Green Prisons, Reentry and the New Economy

by Matt Kelley · 2009-10-15 07:37:00 UTC

Today is Blog Action Day, and 8,624 bloggers around the world are writing about climate change -- covering this critical issue from countless perspectives, telling stories from the personal to global. I was happy to see climate change as the focus for today’s day of action, because it’s an issue that affects absolutely every one of us. Prisons, and prisoners, are not immune.

I’ve written before about green initiatives at prisons across the country and around the world -- from an urban farm at a Chicago jail to ecological practices and alternative energy production at prisons in Washington, California and elsewhere.
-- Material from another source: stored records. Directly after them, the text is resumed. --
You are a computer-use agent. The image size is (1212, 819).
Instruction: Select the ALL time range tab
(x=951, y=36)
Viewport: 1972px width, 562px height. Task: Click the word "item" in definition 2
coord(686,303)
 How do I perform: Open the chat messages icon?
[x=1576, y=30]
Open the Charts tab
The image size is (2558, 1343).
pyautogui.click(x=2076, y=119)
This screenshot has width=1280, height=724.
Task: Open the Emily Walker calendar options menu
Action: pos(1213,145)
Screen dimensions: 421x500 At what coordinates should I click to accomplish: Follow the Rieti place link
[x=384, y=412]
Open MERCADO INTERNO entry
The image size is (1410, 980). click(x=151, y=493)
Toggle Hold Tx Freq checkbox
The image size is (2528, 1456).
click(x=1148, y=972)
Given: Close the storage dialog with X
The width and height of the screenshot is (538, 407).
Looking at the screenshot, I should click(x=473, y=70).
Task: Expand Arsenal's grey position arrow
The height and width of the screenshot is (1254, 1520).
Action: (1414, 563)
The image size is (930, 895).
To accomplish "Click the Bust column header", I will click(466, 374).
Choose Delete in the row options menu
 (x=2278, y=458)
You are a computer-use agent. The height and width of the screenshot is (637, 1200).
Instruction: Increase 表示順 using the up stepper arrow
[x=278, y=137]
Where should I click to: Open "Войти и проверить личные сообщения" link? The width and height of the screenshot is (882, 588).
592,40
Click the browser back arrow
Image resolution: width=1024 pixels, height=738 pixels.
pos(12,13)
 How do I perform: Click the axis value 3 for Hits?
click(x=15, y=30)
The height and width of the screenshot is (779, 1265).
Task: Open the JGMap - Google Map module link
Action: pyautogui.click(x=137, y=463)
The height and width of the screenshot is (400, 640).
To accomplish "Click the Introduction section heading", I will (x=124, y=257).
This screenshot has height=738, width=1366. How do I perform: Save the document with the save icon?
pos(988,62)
We shouldn’t only be green inside our prisons, however. We should create a green path out of our prisons. Corrections departments and facilities around the world offer many kinds of training for prisoners, including GEDs and college degrees, vocations like carpentry and plumbing and artistic talents like painting and video production. But prisons are too far behind the curve. Green jobs -- including earth-friendly construction and solar panel manufacturing and installation among many, many other specialties -- are certain to be booming in the years ahead, and prisons are a perfect place to teach these trades. Not only could prisoners work to retrofit prisons for lower energy consumption, but they can learn skills in the process.

This isn’t a new idea. Barack Obama wrote about it in Dreams From My Father. Van Jones, the former White House green jobs czar, has taken a leadership role on the issue. Organizations like Sustainable South Bronx and Jones' Ella Baker Center promote and provide green jobs training for the formerly incarcerated.

Some people argue that we shouldn’t expend resources on training prisoners and the formerly incarcerated to be ahead of the job curve, but these people are flat wrong. If we train prisoners in obsolete skills, we’re asking for a cycle of unemployment and poverty that leads to more crime. If we train them for the jobs of the future, we could be simultaneously saving our environment and ensuring opportunity after incarceration.

The green revolution is underway, and green jobs are a sure thing. We should include prisoners as we build this new economy.